Standard aims to reach each member of the church by offering new special-needs resources this fall in its HeartShaper children’s curriculum for ages 1 to 12. HeartShaper claims to be the only Sunday school curriculum that promotes biblical literacy by taking kids through the Bible five times by the time they reach 6th grade. Special-needs activities have been added that are easy for teachers to identify and use and are marked in the lessons by a “Special Needs Friendly” symbol.
“Standard is as excited as ever to partner with Christian retailers to continue selling our materials to churches,” Harmon said. “It is our goal to give the churches what they need to minister to the communities surrounding them.”
Retailers finding success with Sunday school say the key is to be proactive. Even when a church is designing its own curriculum or relies on digital platforms, the local Christian store can become the church’s go-to resource for additional materials like student and gift Bibles, certificates and other add-ons.
“We still sell curriculum pretty aggressively and have about 400 accounts,” said Chuck Wallington, owner of Christian Supply in Spartanburg, South Carolina. “It’s actually growing slightly. We’ve found the vendors are very supportive in helping us promote curriculum. We do extra mailings and special offers several times a year. I think some of the vendors are more interested in selling it through dealers (retailers) than in the past.”

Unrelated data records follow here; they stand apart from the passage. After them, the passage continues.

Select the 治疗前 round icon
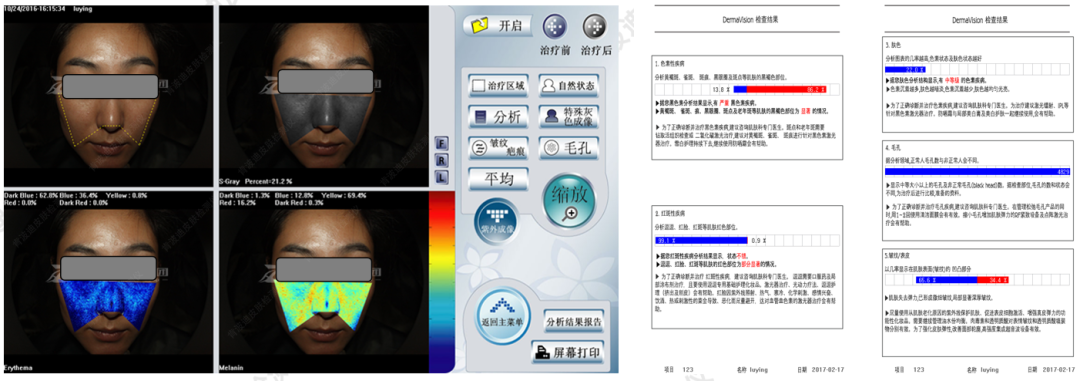(x=554, y=27)
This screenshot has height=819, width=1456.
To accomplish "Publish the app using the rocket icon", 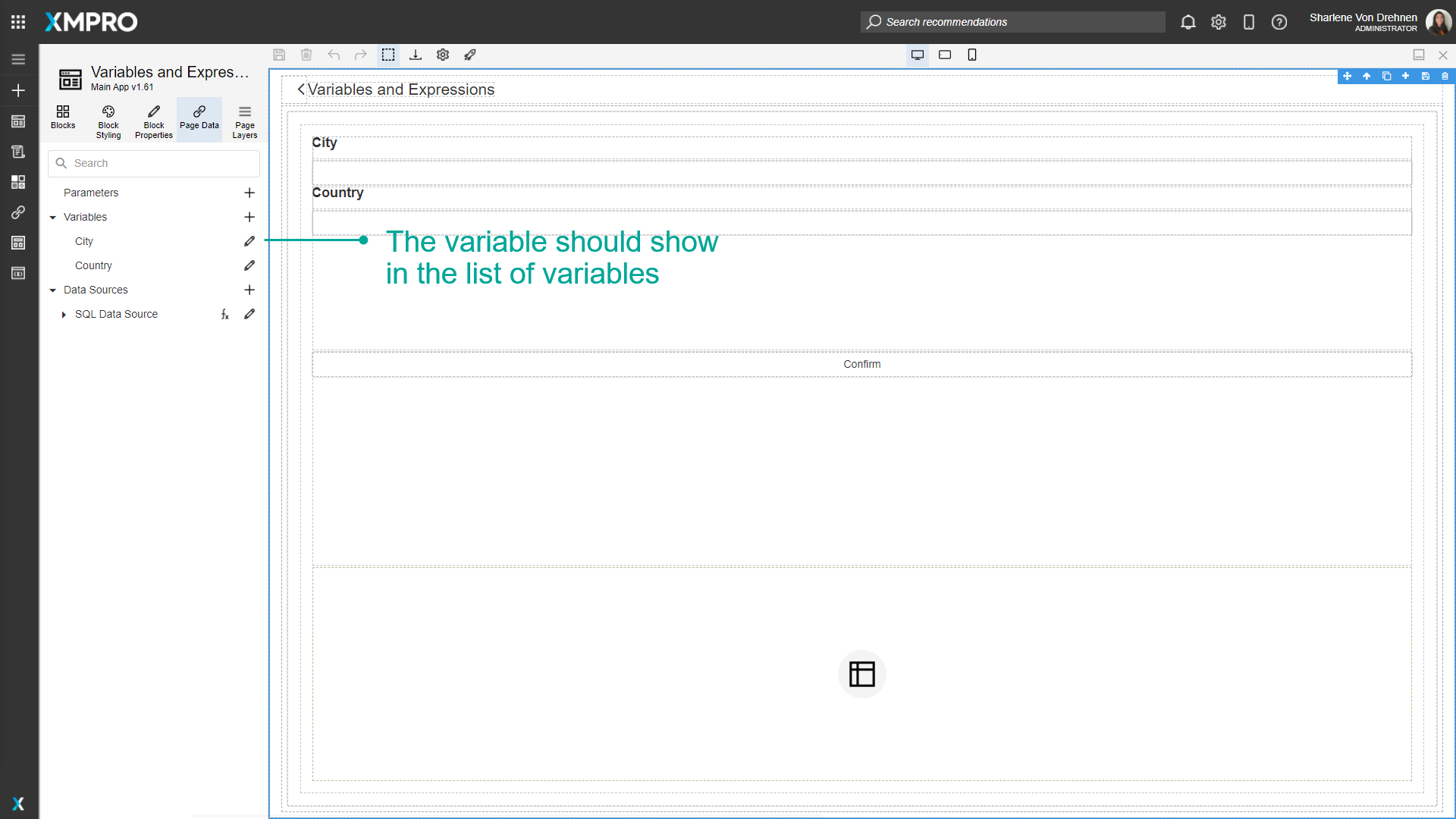I will click(470, 55).
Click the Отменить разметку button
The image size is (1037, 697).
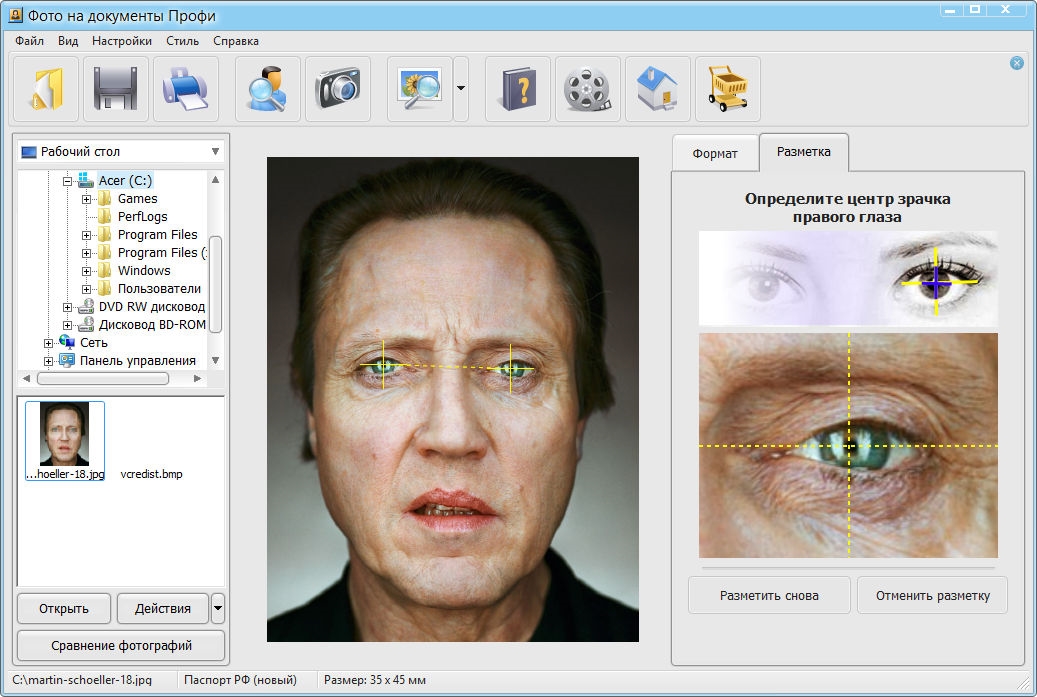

Cedar Springs’ Lacey is aware of what seems like “Sunday school cycles,” he said. “Churches try something new, then come back to quarterly curriculum again. Sunday school is very important because it brings church customers back into our store at least four times a year. It’s our job to try to find ways to make that a solid connection.”
Lacey said he strives to work closely with churches and develop personal relationships, as well as reach them through email blasts and digital reminders that it is time to order curriculum.
“I want to give them lots of incentives to come back to our store,” Lacey said. As the web gets bigger, we have to be very proactive to meet the needs of our churches, which can be our best customers. They’re our future.”
Dedicating one staff member to develop church relationships and providing ongoing training to frontliners so they can help churches get the right resources is vital to a store’s Sunday school success, retailers seeing growth in this category say. And success in this category can be crucial to a church’s success, many retailers feel.
“Sunday school is important because you get in closer with your Sunday school class than you ever will with someone who just sits next to you in the pew on Sunday,” Hegwood said. “When you get to know each other better in Sunday school, you will pray for that brother or sister or more. That’s where you will get to know people and really learn to do life with them. That’s why it needs to be important to us.”